[課題 A] ガーデンに関する抜粋の内容と、次の各文が一致するかを「はい」か「いいえ」で答え、判断の根拠となる本文の言葉をそのまま引用してください。(i) 平栗智子さんはガーデンを一人で管理している。(ii) 最初の候補地が、最終的にガーデンの場所になった。(iii) 社長は、グラス類を春先までそのままにしておくよう言った。
[課題 B] ガーデンに関する抜粋のうち、「しかし、このガーデンの特徴を」で始まり「当に幸せな環境だと思います」」で終わる部分を、「社長」を「オーナー」に置き換えて書き直してください。
[課題 C] ガーデンに関する抜粋に出てくるカタカナの語を、重複なしですべて挙げてください。

[抜粋本文]
しかし、このガーデンの特徴を、訪れた方には自然と受け入れてもらえているようです。そう語るのは、ガーデンを一人で管理する、ガーデナーの平栗智子さんです。

「最初はショップ近くのコーナーなどにガーデンをつくっていたので、社長に牧場内の日当りのよい所にもガーデンをつくりませんかと提案しました。最初の候補地は放牧地のそばでしたが、最終的にこの場になりました。社長からの要望は、いかにも花壇といった段差のある庭にしないでくれということくらいで、冬場は宿根草が枯れてしまって寂しいので(オーナメンタルな姿を残す)グラス類は春先までそのままにしてくれと言ってくださるほどの理解者です。ガーデナーとしては本当に幸せな環境だと思います」

収集したデータ:

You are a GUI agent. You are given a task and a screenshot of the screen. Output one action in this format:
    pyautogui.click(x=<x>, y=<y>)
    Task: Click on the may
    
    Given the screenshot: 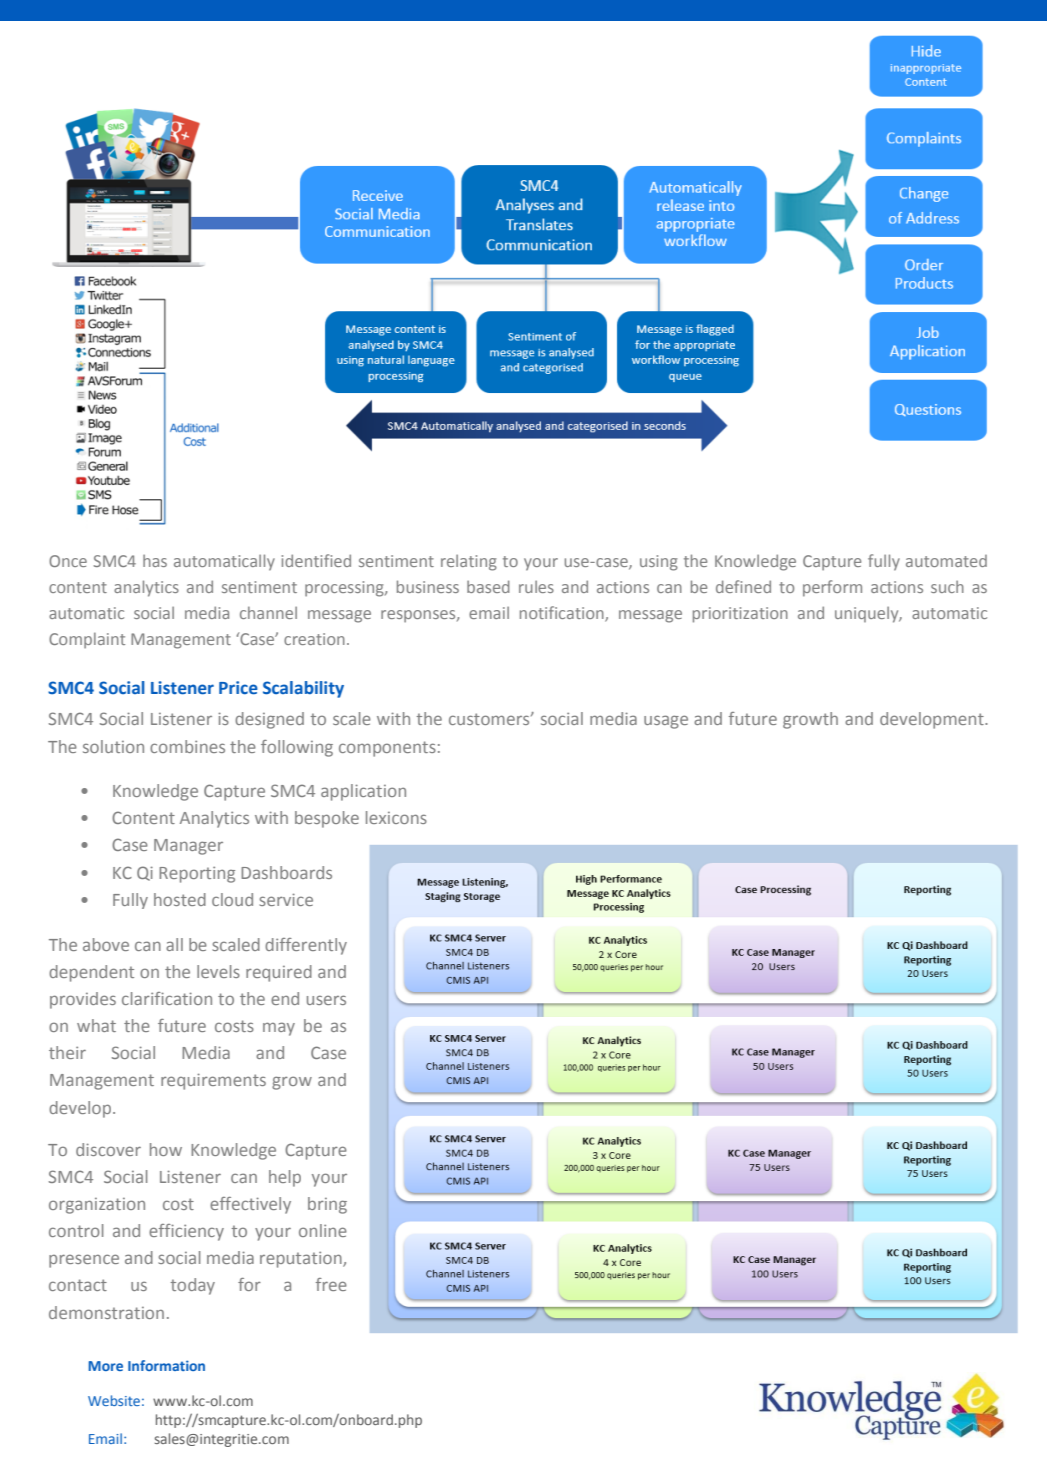 What is the action you would take?
    pyautogui.click(x=279, y=1029)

[解答 A]
(i) はい。「ガーデンを一人で管理する、ガーデナーの平栗智子さん」
(ii) いいえ。「最初の候補地は放牧地のそばでしたが、最終的にこの場になりました」
(iii) はい。「グラス類は春先までそのままにしてくれと言ってくださる」

[解答 B]
しかし、このガーデンの特徴を、訪れた方には自然と受け入れてもらえているようです。そう語るのは、ガーデンを一人で管理する、ガーデナーの平栗智子さんです。

「最初はショップ近くのコーナーなどにガーデンをつくっていたので、オーナーに牧場内の日当りのよい所にもガーデンをつくりませんかと提案しました。最初の候補地は放牧地のそばでしたが、最終的にこの場になりました。オーナーからの要望は、いかにも花壇といった段差のある庭にしないでくれということくらいで、冬場は宿根草が枯れてしまって寂しいので(オーナメンタルな姿を残す)グラス類は春先までそのままにしてくれと言ってくださるほどの理解者です。ガーデナーとしては本当に幸せな環境だと思います」

[解答 C] ガーデン、ガーデナー、ショップ、コーナー、オーナメンタル、グラス